Alors que le pays fait face à des enjeux migratoires sans précédent, une étude récente du réseau panafricain Afrobarometer révèle qu’un Sénégalais sur deux envisage de s’expatrier. Entre désir d’ailleurs pour la jeunesse et gestion complexe de l’accueil des étrangers sur le sol national, l’enquête dresse le portrait d’une société à la croisée des chemins.
Le Sénégal demeure un carrefour migratoire majeur en Afrique de l’Ouest. Mais derrière les chiffres se cache une réalité sociale tendue : un chômage structurel de 20% et une jeunesse (60% de la population a moins de 25 ans) qui voit parfois l’horizon national comme trop étroit pour ses ambitions.

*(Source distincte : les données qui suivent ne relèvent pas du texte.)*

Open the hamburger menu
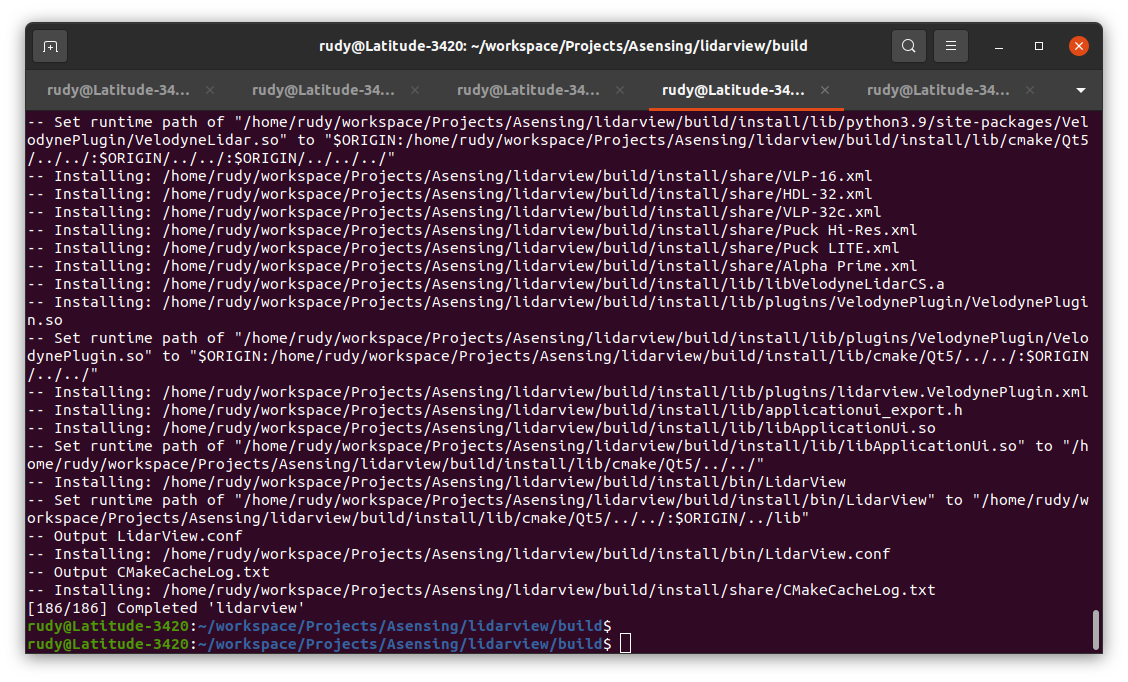The height and width of the screenshot is (682, 1128). [x=950, y=45]
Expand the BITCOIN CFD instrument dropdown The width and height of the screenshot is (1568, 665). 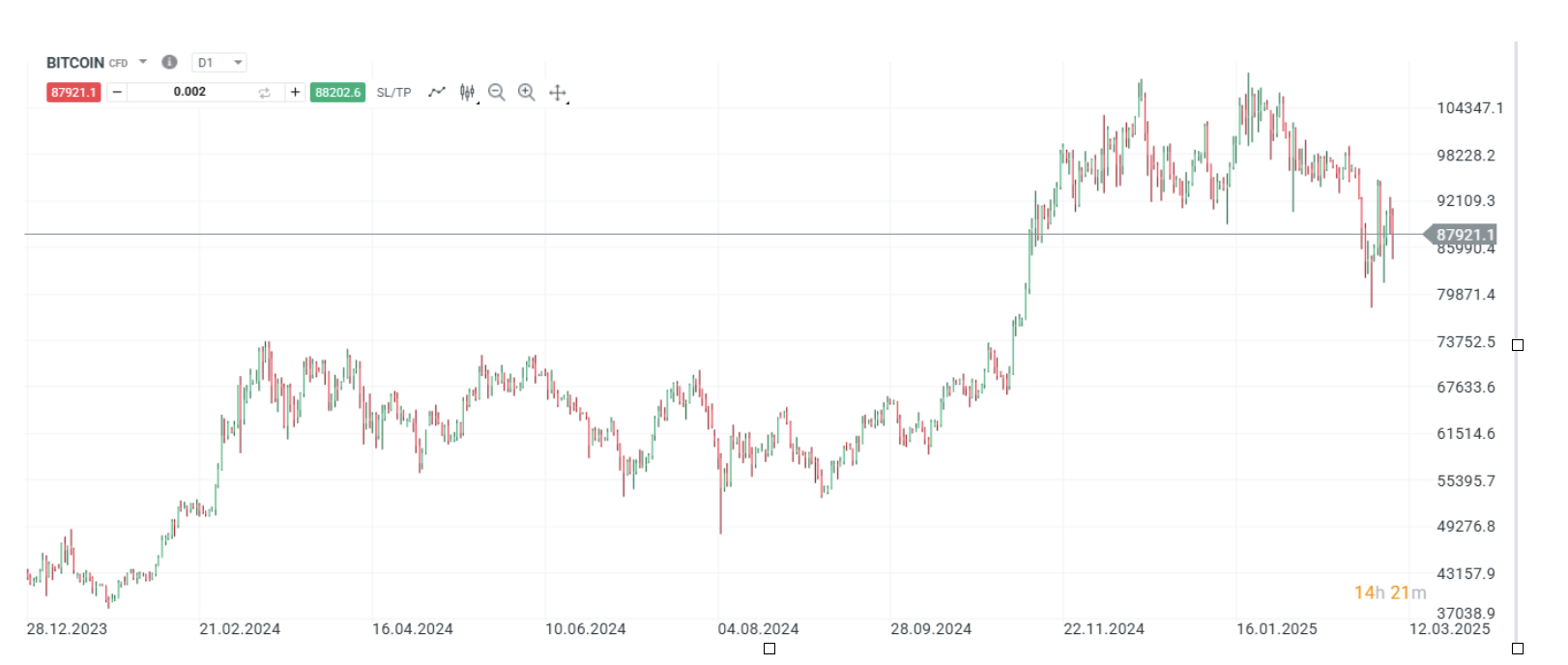[143, 62]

L’appel de l’Occident : une aspiration en hausse
Les données recueillies par l’équipe d’Afrobarometer, dirigée par le Consortium pour la Recherche Economique et Sociale (CRES), sont sans appel : 48% des Sénégalais ont pensé à émigrer, marquant une hausse de 7 points par rapport à 2017. Le moteur de cet exode n’est pas un simple désir de voyage, mais une nécessité économique impérieuse.
« Sept candidats au départ sur dix évoquent la recherche d’emploi ou de meilleures opportunités de travail comme principale raison », souligne l’étude.
Si le gouvernement multiplie les initiatives, comme la Stratégie Nationale de Lutte contre la Migration Irrégulière ou les programmes de migration circulaire vers l’Espagne, l’attraction pour l’Amérique du Nord (41%) et l’Europe (39%) reste prédominante.
Les défis d’une terre d’accueil
En 2025, le Sénégal n’est pas seulement un pays de départ. Avec plus de 13 000 personnes déplacées, dont 11 897 réfugiés, le pays doit gérer sa propre hospitalité dans un contexte économique fragile. Cette situation crée des perceptions nuancées chez les citoyens.
D’un côté, l’impact économique des étrangers divise : 48% des répondants le jugent négatif. De l’autre, la cohabitation sociale reste une force culturelle :
« La majorité des citoyens (75%) aimeraient ou sont indifférents à l’idée d’avoir pour voisins des immigrés ou travailleurs étrangers. »
Cela démontre que si les Sénégalais s’inquiètent de la pression sur le marché du travail, ils conservent une ouverture humaine remarquable au quotidien, fidèle à l’esprit de la Teranga.
Une intégration régionale à construire
Le rapport met également en lumière un paradoxe sur l’unité africaine. Si une courte majorité (53%) soutient la libre circulation dans la sous-région, les obstacles concrets se multiplient sur le terrain.
« Trois quarts des répondants (76%) affirment qu’il est difficile de traverser les frontières internationales en Afrique de l’Ouest, une hausse de 10 points par rapport à 2017. »
Plus frappant encore, la Zone de Libre-Échange Continentale Africaine (ZLECAf),pilier du développement futur du continent, reste largement méconnue : seul un citoyen sur sept en a entendu parler.